In October 2016, Canson was acquired from Hamelin by the Milan-based F.I.L.A. Group.

==Products==

The following chart contains all the Canson product lines, sold under the brands "Canson" and "Arches".

| Category | Range of papers |
|---|---|
| Fine Art | Watercolour, oil, acrylic, pastel, graphic arts, printmaking |
| School | School lines |
| Professional Design | Architectural scale models |
| Technical & digital | Printing & photography, technical drawing, office |
| Arts & Craft | Handicraft, leisure photo paper |

There are many ranges of products: Montval, a range for watercolour papers; Mi-Teintes, coloured paper for pastel, drawing and handicrafts; Ingres Vidalon, a coloured laid paper; "C" à Grain and 1557, drawing paper; Figueras, paper for oil and acrylic; Infinity: digital fine art and photographic paper; XL, products for students

Cotton paper is durable and holds up to water, rubber cement and wax treatments. They also make sketch pads, rolls and sheets of paper with different tooth and weight. This is for graphite, pastel, charcoal and ink use.

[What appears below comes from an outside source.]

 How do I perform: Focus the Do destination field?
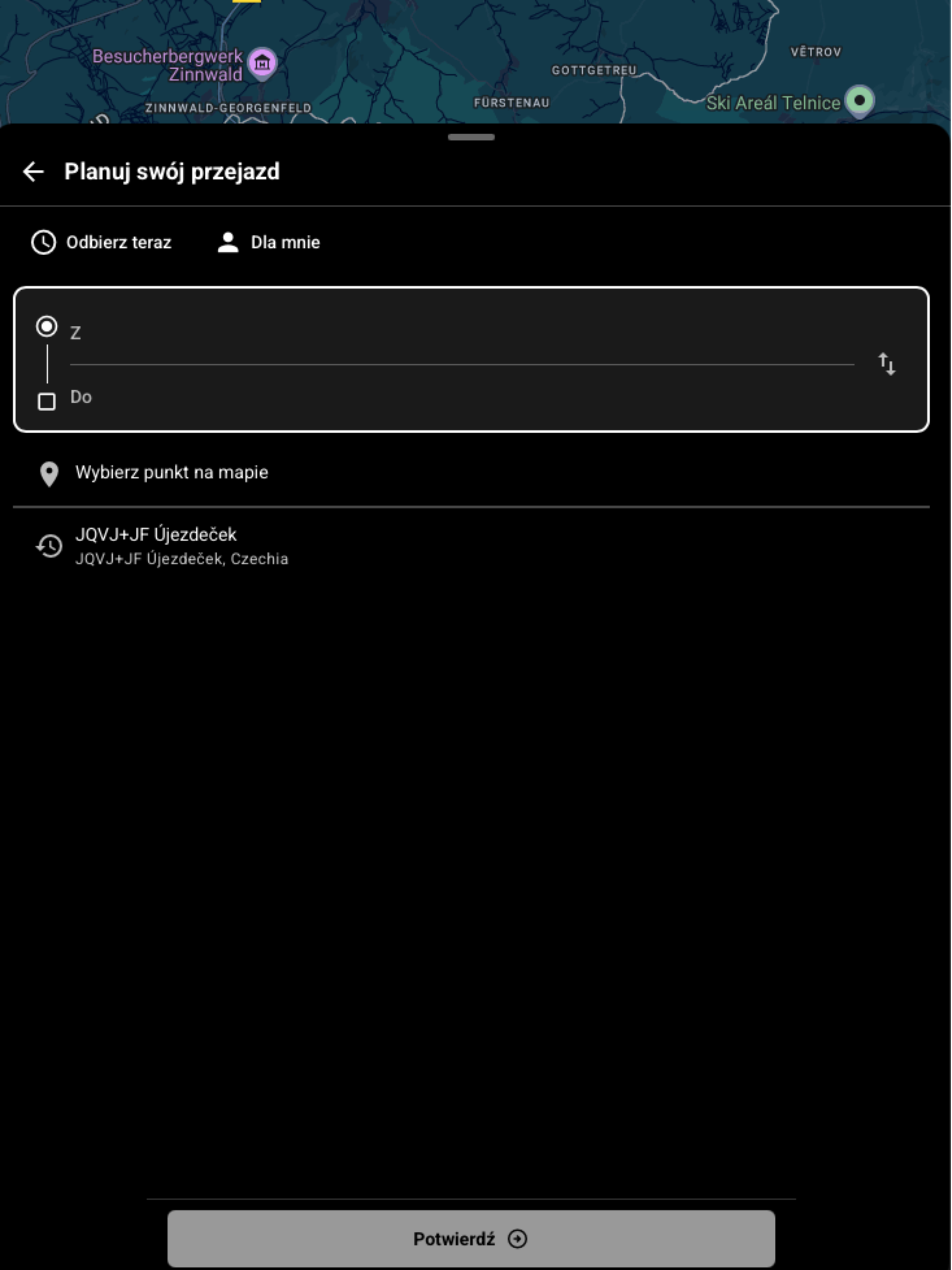point(462,397)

Canson also produces specialty sheets and framing board for chalk pastel use under the brand-name Mi-Teintes. Composed of 60% cotton, the sheets are heavy, rough in texture, and come in 60 colors.

==Canson and the Louvre==
Since 2010, Canson is a major sponsor of the Louvre museum and is supporting the following actions: the Internet website of the museum, the digitisation of the prints and drawings department's collection.
Canson has also sponsored Le Papier à l'œuvre, an exhibition on interaction between paper and artists, which took place from June to September 2011 in the Louvre museum. Some works of great artists were done on Canson paper: Nu bleu IV from Henri Matisse and Combustion, mèche noire et traces de brûlures sur papier Canson II from Christian Jaccard, as well as a contemporary work from Dominique de Beir, Le Blanc, c'est la nuit.